New member here. I'm a physician and currently working on an MA in bioethics from Trinity International University. My career goals include practicing medical ethics and teaching ethics in undergrad/medical school/graduate school. During my time at TIU, I am realizing that my biblical and theological understanding needs some solid basis. I graduated from Covenant College back in the day and have a good lay level grasp of Reformed theology. I would like to go deeper though with my studies. Not sure if I'll lean towards a PhD in christian ethics or just stay with a masters. I have been looking at MATS/MABS at WTS and RTS. Wondered if MDiv might be the way to go for the languages and further study. 
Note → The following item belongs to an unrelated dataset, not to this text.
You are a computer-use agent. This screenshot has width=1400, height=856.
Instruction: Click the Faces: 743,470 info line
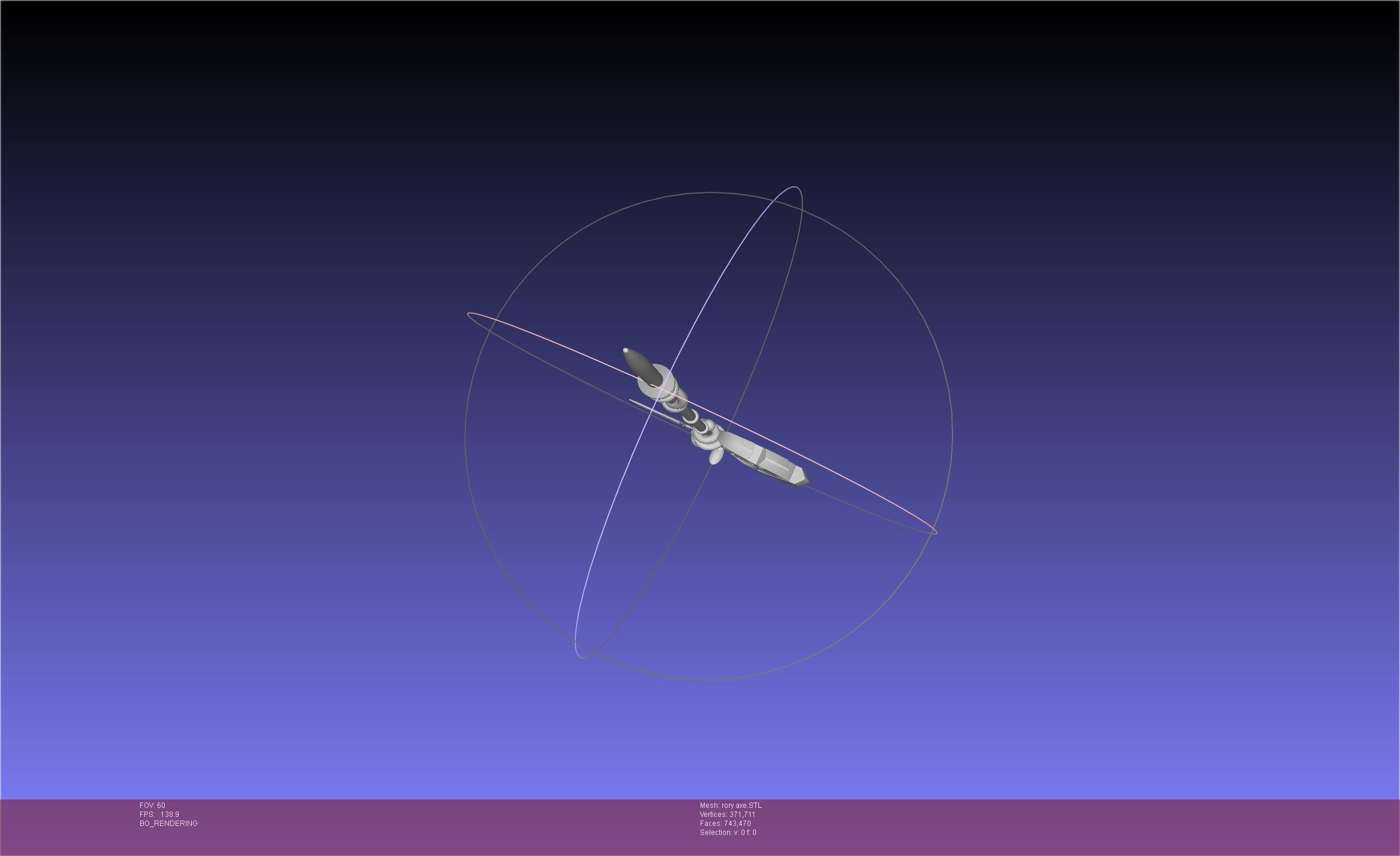[725, 824]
Bioethics (the intersection of medicine, science, religion, philosophy, and technology) lends itself to ecumenism (especially from the Catholic perspectives). I had thought about a masters from a reformed seminary with possible further study and training at a Catholic institution for ethics (virtue ethics). 

Any thoughts or further questions I should be asking? 

Thank you!


----------



## Jake (May 29, 2022)

You may want to reach out to Dr. Hans Madueme. I'm guessing he started teaching at Covenant College after you graduated, but I know he has done some work in bioethics and is a PCA guy. https://www.covenant.edu/academics/bible/faculty/madueme.html


----------



## Taylor (May 29, 2022)

Jake said:


> You may want to reach out to Dr. Hans Madueme. I'm guessing he started teaching at Covenant College after you graduated, but I know he has done some work in bioethics and is a PCA guy. https://www.covenant.edu/academics/bible/faculty/madueme.html


I forgot about him. I took a bioethics seminar from him when I was at TEDS. Glad to see he’s still at it.


----------



## Reformed Bioethicist (May 29, 2022)

Jake said:


> You may want to reach out to Dr. Hans Madueme. I'm guessing he started teaching at Covenant College after you graduated, but I know he has done some work in bioethics and is a PCA guy. https://www.covenant.edu/academics/bible/faculty/madueme.html


Yeah he showed up right after I graduated. I’ve spoken to him once. I should reach out again. 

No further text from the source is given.